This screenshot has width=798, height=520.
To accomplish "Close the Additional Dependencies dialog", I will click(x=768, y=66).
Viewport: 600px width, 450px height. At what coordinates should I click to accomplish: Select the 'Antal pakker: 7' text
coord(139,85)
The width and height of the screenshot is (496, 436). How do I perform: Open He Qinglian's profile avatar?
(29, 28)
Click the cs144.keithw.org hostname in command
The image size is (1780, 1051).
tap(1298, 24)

========================================================================

→ What to produce
Edit the entries above so that "screenshot" becomes "capture" wherever it occurs, leaving everything else the same.

→ Worked answer
This capture has width=798, height=520.
To accomplish "Close the Additional Dependencies dialog", I will click(x=768, y=66).
Viewport: 600px width, 450px height. At what coordinates should I click to accomplish: Select the 'Antal pakker: 7' text
coord(139,85)
The width and height of the capture is (496, 436). How do I perform: Open He Qinglian's profile avatar?
(29, 28)
Click the cs144.keithw.org hostname in command
The image size is (1780, 1051).
tap(1298, 24)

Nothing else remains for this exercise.